Mereka tak ragu lantaran menganggap sepak bola sangat ideal untuk membangun brand value perusahaan.
Baca Juga:
- 5 Rekrutan Paling Mengecewakan Premier League Musim Ini
- Jan Molby: Manchester City adalah Sasaran Empuk bagi Liverpool
- Ini Alasan FC Barcelona Enggan Beli Pelapis Sergio Busquets
Daya jangkau sepak bola, yang mampu menembus semua lapisan masyarakat, menjadi faktornya.
Meski begitu, Torabika, Indosat, BTPN, dan Kuku Bima masih menanti perkembangan yang terjadi pasca-Kongres Tahunan PSSI di Bandung, 8 Januari 2017.
"Terkait liga selanjutnya, kami masih menunggu kejelasan untuk dikaji bersama-sama. Yang jelas, sepak bola menjadi bidang yang harus didukung," ujar Division Head Event and Sponsorship IM3 Ooredoo, Benny Hutagalung.
"Kami pun sudah fokus di sepak bola sejak empat tahun lalu, bekerja sama dengan Arema dan Persib. Untuk tahun depan, tentu kami ingin lebih luas," tuturnya.
Ungkapan bahwa sepak bola menjadi media yang tepat untuk membangun merek perusahaan juga dikatakan oleh Kuku Bima.
"Kami sudah berkomitmen. Sepak bola akan kami kejar ke mana pun. Sebab, produk kami cocok di sepak bola," tutur Linawati Suteja, Group Product Manager Kuku Bima.
Komitmen untuk sepak bola nasional itu bukan hanya untuk tataran kompetisi. Walhasil, bukan hanya operator yang bisa bernafas lega, klub juga demikian.
"Soal sponsorship ke liga bisa ya bisa tidak. Kami pun sudah coba bentuk sponsorship dalam bentuk yang lain, yaitu langsung ke klub," kata Adrian Wiryawan selaku Product Manager Torabika Duo.

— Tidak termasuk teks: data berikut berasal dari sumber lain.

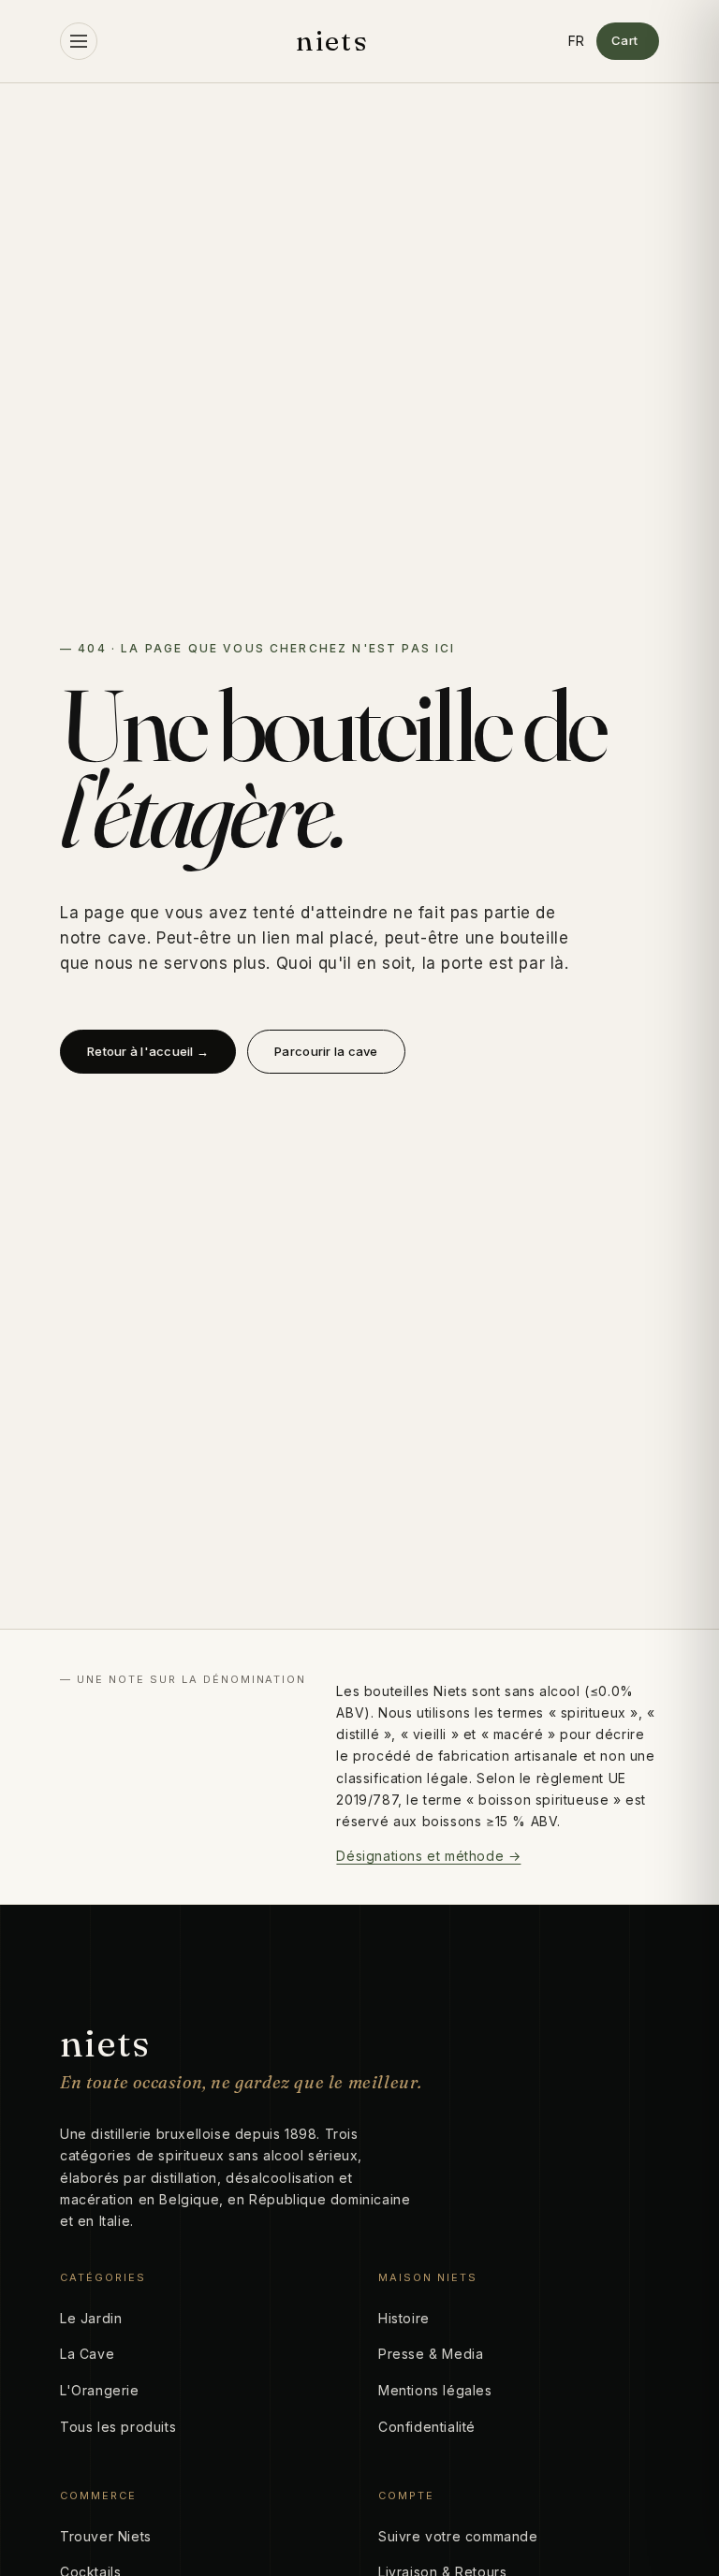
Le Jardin (91, 2318)
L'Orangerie (99, 2390)
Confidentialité (427, 2427)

"Mulai Desember ini, sudah ada logo Torabika di kostum Arema. Kami memang mulai fokus ke klub, selain kompetisi," ujarnya.
Begitu juga yang dikatakan oleh pihak BTPN. "Ada tiga level yang menjadi fokus kami: komunitas, klub, dan kompetisi," ujar Luhur Budijarso, Chief Marketing BTPN Wow.
"Untuk kompetisi tahun depan, kami masih pasif. Tetapi, untuk komunitas dan klub, akan kami kejar," ucapnya.
Bila mereka benar-benar mengaplikasikan hasratnya, tentu LSI tahun depan tak seperti LSI 2012-2013, 2013, dan 2014.
Dalam tiga edisi itu, kompetisi Indonesia berjalan tanpa dukungan maksimal dari partner.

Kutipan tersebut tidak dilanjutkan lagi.